Conservation, self-sufficiency, and sustainability are the key drivers taking the case for microgrids further. To that effect, the US Green Buildings Council discusses the evolving zero net energy trend, which is central to the energy efficiency argument. Zero energy buildings are what could be envisioned as the zenith of energy efficiency – synergizing multiple disciplines to create self-powered sustainability.
Tapping into renewable energy sources and adapting existing transmission and distribution systems to it seems like the obvious starting point. However, the zero energy home is more than just a ‘green’ building with solar panels. Material design excellence and superior HVAC systems in isolation cannot support the ultimate outcome of net zero energy bills. It needs to be supported by on-site power generation, storage, and distribution capabilities.
This is where the buzz around microgrids starts making sense. Just like distributed computing revolutionized IT, microgrids can transform energy management. A localized grouping of energy sources and loads remains connected to the traditional macrogrid but is capable of decoupling and autonomously functioning, depending on defined conditions.
Montgomery County, Maryland made the perfect test bed for this idea. Owing to the location’s inclement weather pattern, maintaining uninterrupted power supply posed a veritable challenge. In order to plug the gap, leading electrical engineering companies joined forces to deploy two microgrids exclusively serving the county’s public safety facilities. This system can automatically, or at will be disconnected from the main grid, continuing to operate at normal capacity for extended periods of time. By recycling waste heat from on-site power generation operations, it can generate up to 3.3 million kWh of solar energy, and 7.4 million kWh of combined heat and power each year. In all, this will diminish greenhouse gas emissions by 3,629 metric tons each year – equivalent to taking 767 conventional fuel cars off the road. The sheer generation capacity of Maryland microgrids is also said to be enough to fulfil the energy needs of 400 ‘non-smart’ homes a year.
In a siloed residential network, this volume of energy is clearly in excess of what the maximum demand can be. It creates the opportunity to develop an elastic demand side management (DSM) subsystem to underscore the automated and distributed energy delivery network. Microgrids with integrated renewable energy sources (RES) and a control unit can dynamically allocate power based on evolving demand profiles. In the long run, this will reduce dependence on the macrogrid, culminating in an ‘island of sustainability’. Scheduling flexible loads through this model becomes a possibility, directly separating itself from the must-run loads tied to essential building functions like ventilation and refrigeration.
In turn, this has a twofold effect; exponentially increasing distribution efficiency and improving energy storage management by using consumption data to determine when the connected battery array should charge or discharge.
However, microgrids are only the medium through which home owners can enhance sustainability. The key to making energy efficient buildings smarter lies in connecting individual microgrids to create an ecosystem. This will enable homeowners to buy and sell excess energy produced within the network, implementing a producer-consumer (prosumer) model.

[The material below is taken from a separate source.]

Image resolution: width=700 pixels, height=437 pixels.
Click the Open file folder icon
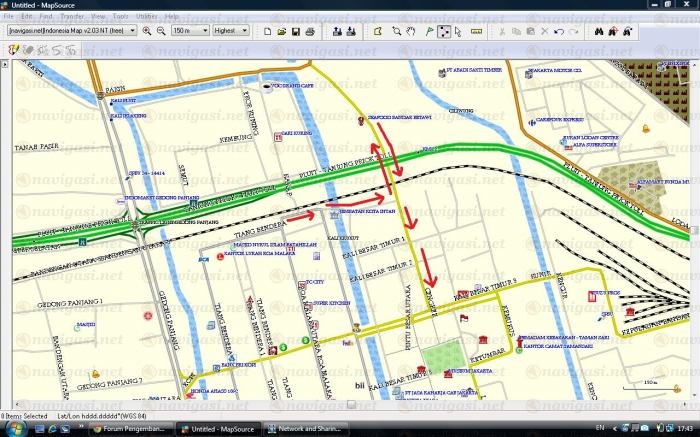[x=282, y=31]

Last year, an Australian company launched a residential electricity trading market, which will use blockchain technology to facilitate transactions. Other companies are looking to take this idea of a peer-to-peer energy trading network further by developing a decentralized, user-driven energy generation, distribution, and virtual trading platform.
Other than the fact that microgrids are capable of laying the foundation for a free energy market, they are also the cornerstone of business models benefiting utility providers and users. Microgrid-as-a-service is already making waves, shielding ratepayer groups by allowing them to pay per pre-decided rates, while the onus of setting up and maintaining the infrastructure is on the supplier and distributor. From the customer’s perspective, this ensures reliability and negates the need to purchase and install expensive equipment.

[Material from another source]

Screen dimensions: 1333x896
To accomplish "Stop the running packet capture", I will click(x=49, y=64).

In a recent analysis, IDC identified a wide gap between residential technology applications and scenario-based services. The study indicates that R&D efforts must focus on emerging technologies like artificial intelligence (AI) and machine learning to improve infrastructure functionalities.
The present infrastructure’s full potential can only be realized by integrating AI and machine learning capabilities to intuitively link multiple microgrids on individual building platforms. With AI, microgrids will go from being proactive in isolation to being proactive in conjunction with each other. Networked microgrids can monitor each other’s operation, predict potential downtime, and schedule backup in near real-time—rendering power outages a thing of the past.

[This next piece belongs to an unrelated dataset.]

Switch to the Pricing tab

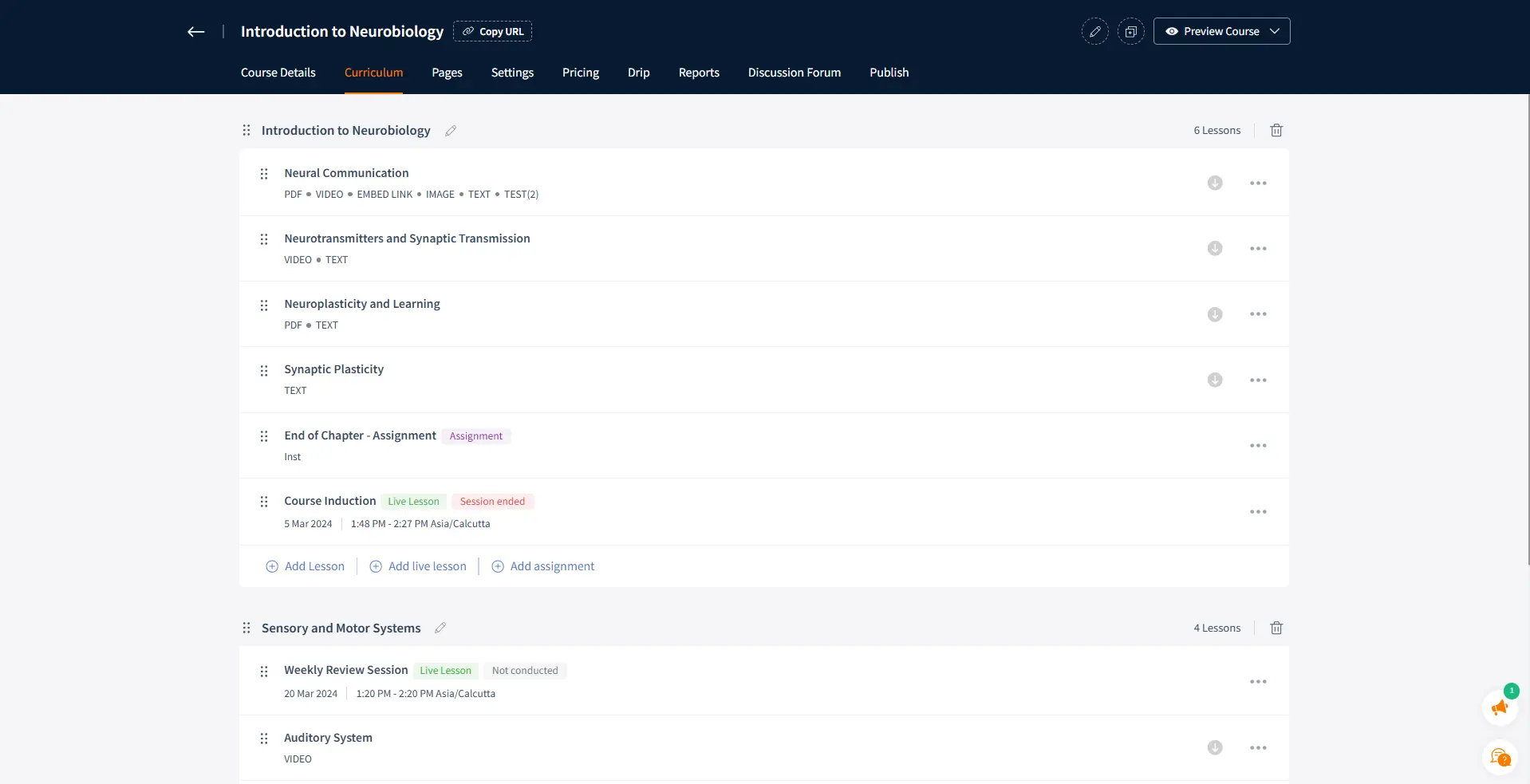pyautogui.click(x=580, y=73)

Machine learning can be harnessed to recognize consumption patterns, shaping household loads to enhance DSM and transforming microgrids into multi-objective intelligent energy management systems. This will use an artificial neural network to predict load demand and RES output, 24 hours in advance. By using fuzzy logic for battery scheduling, it will render legacy techniques like opportunity charging and heuristic flowchart (HF) battery management obsolete—taking us one step closer to a net zero energy future.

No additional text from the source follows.